The annual Bulwer-Lytton contest results for 2010 have just been announced (via AL Daily and Metafilter - yes, it's a big deal). The contest, started in 1982, challenges authors "to compose the opening sentence to the worst of all possible novels", in homage to the prolific 19th Century author Edward George Bulwer-Lytton, whose 1830 novel Paul Clifford begins with the classic line, "It was a dark and stormy night.".
The reason Bulwer-Lytton's line is amusing is that it was written in earnest. A competition looking at opening lines to novels by authors whose talent is less than their ambition might, equally, come up with some amusing moments - especially if it included unpublished manuscripts. But a competition seeking contributions deliberately intended to be bad? It's a recipe for laboured self-indulgence, surely.
Here's the 2010 winner:
For the first month of Ricardo and Felicity's affair, they greeted one another at every stolen rendezvous with a kiss--a lengthy, ravenous kiss, Ricardo lapping and sucking at Felicity's mouth as if she were a giant cage-mounted water bottle and he were the world's thirstiest gerbil.
It's a nicely disconcerting and heavy-handed simile, for sure, and could perhaps be the start of an entry for the Bad Sex award (another jokey literary conceit that's past its sell-by date), but that's about all you can say for it. What about this as the runner-up, though?

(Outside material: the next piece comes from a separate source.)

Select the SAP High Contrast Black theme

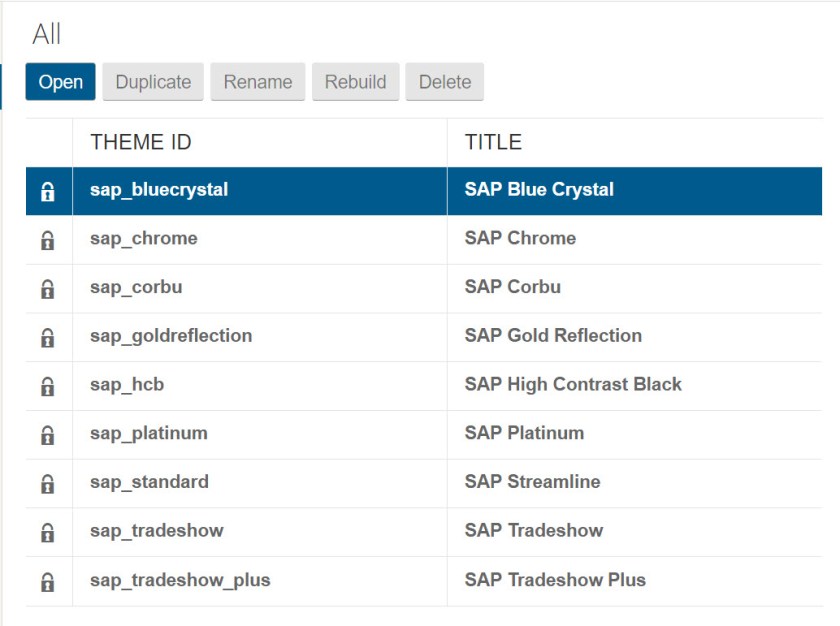(573, 384)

Through the verdant plains of North Umbria walked Waylon Ogglethorpe and, as he walked, the clouds whispered his name, the birds of the air sang his praises, and the beasts of the fields from smallest to greatest said, "There goes the most noble among men" -- in other words, a typical stroll for a schizophrenic ventriloquist with delusions of grandeur.
That is so screamingly unfunny - a black hole of unfunniness - that it sucks all the humour out of everything nearby.
Is that the point? I don't know. Pass.
"...a schizophrenic ventriloquist..."
My math is terrible, but doesn't that suggest there's 16 possible conversational permutations?!
;)
Posted by: DaninVan | July 01, 2010 at 03:38 PM
The second one isn't bad in the sense that "Dark and Stormy" is bad. It reads like it is meant to be a joke. I can see a comic coming up with it.
Posted by: Dom | July 01, 2010 at 05:34 PM
Well yes, I think it is meant to be a joke. I just think it's a terrible, laboured, unfunny joke.
Posted by: Mick H | July 01, 2010 at 06:08 PM
Mick: What is wrong with "It was a dark and stormy night"? It makes me think I'd quite like to know what happens next. The winning entry, on the other hand, is as you say excruciating - a bit like much of what passes for comedy on Radio 4.
Posted by: Nicole S | July 02, 2010 at 12:06 PM
Well yes, fair point: in itself it's a perfectly decent line. Maybe it was Snoopy that made it kind of iconic, always starting off his stories that way before running out of ideas. Poor Bulwer-Lytton no doubt deserves better.